Print the line that contains "Cookie Policy (579, 2530)" and every line that follows it in the data below, ending with the final line; include nothing else.

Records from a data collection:
Content starts
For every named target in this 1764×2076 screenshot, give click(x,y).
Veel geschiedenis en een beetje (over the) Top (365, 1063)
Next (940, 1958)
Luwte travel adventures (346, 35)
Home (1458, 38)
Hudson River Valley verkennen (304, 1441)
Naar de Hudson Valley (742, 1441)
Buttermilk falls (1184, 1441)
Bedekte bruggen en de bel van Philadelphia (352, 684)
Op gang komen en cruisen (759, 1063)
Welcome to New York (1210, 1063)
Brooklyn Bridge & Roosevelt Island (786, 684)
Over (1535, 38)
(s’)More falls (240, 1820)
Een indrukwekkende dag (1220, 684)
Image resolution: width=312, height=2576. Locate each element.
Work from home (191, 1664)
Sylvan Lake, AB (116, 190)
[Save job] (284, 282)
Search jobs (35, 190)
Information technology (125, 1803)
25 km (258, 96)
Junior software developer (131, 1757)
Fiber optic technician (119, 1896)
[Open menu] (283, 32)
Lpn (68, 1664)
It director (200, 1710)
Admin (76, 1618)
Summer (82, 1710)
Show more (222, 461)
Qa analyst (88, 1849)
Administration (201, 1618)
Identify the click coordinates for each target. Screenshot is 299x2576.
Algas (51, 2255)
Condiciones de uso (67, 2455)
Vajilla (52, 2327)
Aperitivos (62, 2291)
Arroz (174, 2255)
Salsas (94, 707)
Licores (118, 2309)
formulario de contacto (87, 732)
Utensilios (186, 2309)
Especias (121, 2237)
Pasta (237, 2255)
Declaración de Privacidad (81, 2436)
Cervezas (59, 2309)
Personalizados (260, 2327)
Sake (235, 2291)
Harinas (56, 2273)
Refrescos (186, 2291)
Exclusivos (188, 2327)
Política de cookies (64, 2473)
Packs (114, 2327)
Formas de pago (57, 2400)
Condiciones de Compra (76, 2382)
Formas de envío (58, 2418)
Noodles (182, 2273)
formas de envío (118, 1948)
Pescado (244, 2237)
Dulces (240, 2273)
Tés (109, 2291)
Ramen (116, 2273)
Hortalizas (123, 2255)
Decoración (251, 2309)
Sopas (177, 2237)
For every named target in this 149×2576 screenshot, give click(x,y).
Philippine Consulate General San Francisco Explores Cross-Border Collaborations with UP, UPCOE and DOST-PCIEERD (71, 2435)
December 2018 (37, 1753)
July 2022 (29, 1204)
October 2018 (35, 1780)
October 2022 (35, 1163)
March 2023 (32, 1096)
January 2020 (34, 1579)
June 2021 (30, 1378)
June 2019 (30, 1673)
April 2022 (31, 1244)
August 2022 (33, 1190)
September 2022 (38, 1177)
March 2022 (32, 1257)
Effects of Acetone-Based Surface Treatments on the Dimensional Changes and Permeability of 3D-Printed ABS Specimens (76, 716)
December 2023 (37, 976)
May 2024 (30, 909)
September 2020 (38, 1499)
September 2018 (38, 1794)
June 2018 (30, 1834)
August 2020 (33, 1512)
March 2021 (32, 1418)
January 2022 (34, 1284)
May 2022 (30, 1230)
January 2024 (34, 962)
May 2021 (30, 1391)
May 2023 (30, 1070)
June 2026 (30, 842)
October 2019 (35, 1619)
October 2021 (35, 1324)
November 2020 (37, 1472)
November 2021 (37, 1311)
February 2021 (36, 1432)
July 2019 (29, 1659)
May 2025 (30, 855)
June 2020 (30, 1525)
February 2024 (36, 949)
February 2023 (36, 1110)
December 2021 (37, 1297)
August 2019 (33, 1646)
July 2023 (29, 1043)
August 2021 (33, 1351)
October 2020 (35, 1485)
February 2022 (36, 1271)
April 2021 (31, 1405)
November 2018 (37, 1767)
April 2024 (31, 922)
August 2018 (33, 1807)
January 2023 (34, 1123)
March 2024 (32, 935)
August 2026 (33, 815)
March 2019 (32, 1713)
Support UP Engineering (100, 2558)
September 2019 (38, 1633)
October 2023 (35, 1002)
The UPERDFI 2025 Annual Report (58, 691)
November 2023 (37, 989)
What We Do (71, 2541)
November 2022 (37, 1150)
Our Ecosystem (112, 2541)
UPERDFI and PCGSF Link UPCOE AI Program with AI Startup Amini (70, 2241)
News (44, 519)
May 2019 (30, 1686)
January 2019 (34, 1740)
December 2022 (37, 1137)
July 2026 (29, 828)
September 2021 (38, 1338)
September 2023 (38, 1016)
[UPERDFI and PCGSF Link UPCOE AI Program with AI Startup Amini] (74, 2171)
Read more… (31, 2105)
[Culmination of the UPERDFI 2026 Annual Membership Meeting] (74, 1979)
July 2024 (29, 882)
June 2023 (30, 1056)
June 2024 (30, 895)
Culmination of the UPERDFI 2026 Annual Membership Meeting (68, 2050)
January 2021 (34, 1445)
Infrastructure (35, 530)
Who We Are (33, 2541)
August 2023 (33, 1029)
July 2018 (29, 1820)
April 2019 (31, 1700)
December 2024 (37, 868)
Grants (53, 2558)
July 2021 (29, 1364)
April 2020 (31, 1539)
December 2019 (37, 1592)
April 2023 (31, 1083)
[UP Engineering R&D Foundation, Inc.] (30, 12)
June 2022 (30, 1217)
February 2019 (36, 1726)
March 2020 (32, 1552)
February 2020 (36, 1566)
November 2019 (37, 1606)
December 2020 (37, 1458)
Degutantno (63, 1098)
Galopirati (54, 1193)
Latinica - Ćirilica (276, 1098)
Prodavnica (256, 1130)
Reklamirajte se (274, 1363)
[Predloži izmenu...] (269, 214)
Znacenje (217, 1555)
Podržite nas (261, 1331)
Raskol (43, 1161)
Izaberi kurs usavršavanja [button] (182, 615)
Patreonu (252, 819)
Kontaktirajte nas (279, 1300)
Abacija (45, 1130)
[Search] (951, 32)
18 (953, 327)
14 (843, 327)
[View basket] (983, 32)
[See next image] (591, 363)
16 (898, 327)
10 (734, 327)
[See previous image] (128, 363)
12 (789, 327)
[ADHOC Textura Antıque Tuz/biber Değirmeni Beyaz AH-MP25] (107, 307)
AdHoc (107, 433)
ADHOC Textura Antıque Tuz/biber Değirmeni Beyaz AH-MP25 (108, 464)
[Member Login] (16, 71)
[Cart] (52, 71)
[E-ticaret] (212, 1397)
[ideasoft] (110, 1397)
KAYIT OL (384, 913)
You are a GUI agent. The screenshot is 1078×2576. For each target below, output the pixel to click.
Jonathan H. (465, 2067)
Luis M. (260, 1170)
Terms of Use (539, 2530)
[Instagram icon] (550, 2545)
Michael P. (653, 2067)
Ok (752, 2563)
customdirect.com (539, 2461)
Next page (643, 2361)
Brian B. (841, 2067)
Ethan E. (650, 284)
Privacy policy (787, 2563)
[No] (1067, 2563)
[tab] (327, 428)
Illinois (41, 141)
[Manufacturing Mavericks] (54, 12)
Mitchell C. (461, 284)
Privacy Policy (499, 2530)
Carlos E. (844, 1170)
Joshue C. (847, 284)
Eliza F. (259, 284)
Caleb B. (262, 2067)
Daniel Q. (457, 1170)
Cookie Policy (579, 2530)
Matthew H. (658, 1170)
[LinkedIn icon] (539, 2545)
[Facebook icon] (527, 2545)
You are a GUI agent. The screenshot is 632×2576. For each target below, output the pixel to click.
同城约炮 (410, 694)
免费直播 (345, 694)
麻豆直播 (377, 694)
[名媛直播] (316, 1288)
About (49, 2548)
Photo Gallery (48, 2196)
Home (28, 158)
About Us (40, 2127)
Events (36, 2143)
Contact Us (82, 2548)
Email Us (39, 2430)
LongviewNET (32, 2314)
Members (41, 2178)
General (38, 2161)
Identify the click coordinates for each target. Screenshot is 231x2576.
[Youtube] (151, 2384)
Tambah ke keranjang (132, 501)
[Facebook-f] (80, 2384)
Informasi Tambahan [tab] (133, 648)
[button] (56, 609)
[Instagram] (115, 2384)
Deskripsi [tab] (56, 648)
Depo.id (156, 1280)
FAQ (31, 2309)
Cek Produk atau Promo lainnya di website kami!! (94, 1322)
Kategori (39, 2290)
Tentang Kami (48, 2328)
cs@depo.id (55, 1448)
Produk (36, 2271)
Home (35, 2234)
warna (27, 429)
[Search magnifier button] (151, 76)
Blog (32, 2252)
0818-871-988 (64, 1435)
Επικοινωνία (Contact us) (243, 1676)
Content ends
#### Written response
Cookie Policy (579, 2530)
Matthew H. (658, 1170)
[LinkedIn icon] (539, 2545)
[Facebook icon] (527, 2545)
You are a GUI agent. The screenshot is 632×2576. For each target below, output the pixel to click.
同城约炮 (410, 694)
免费直播 (345, 694)
麻豆直播 (377, 694)
[名媛直播] (316, 1288)
About (49, 2548)
Photo Gallery (48, 2196)
Home (28, 158)
About Us (40, 2127)
Events (36, 2143)
Contact Us (82, 2548)
Email Us (39, 2430)
LongviewNET (32, 2314)
Members (41, 2178)
General (38, 2161)
Identify the click coordinates for each target. Screenshot is 231x2576.
[Youtube] (151, 2384)
Tambah ke keranjang (132, 501)
[Facebook-f] (80, 2384)
Informasi Tambahan [tab] (133, 648)
[button] (56, 609)
[Instagram] (115, 2384)
Deskripsi [tab] (56, 648)
Depo.id (156, 1280)
FAQ (31, 2309)
Cek Produk atau Promo lainnya di website kami!! (94, 1322)
Kategori (39, 2290)
Tentang Kami (48, 2328)
cs@depo.id (55, 1448)
Produk (36, 2271)
Home (35, 2234)
warna (27, 429)
[Search magnifier button] (151, 76)
Blog (32, 2252)
0818-871-988 (64, 1435)
Επικοινωνία (Contact us) (243, 1676)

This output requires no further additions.